Given problem:
Please render the items from the line holding "The height and width of the screenshot is (600, 900)." through the line holding "Click help icon", both included, as a numbered list, leaving out any blank lines.

>> Begin Source data

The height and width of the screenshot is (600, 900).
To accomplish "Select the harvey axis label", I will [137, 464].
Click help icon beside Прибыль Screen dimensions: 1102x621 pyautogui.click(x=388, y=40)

>> End Source data
>> Begin Source data

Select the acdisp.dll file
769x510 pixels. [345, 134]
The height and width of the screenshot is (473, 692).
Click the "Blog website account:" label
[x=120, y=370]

>> End Source data

Solution below:
1. The height and width of the screenshot is (600, 900).
2. To accomplish "Select the harvey axis label", I will [137, 464].
3. Click help icon beside Прибыль Screen dimensions: 1102x621 pyautogui.click(x=388, y=40)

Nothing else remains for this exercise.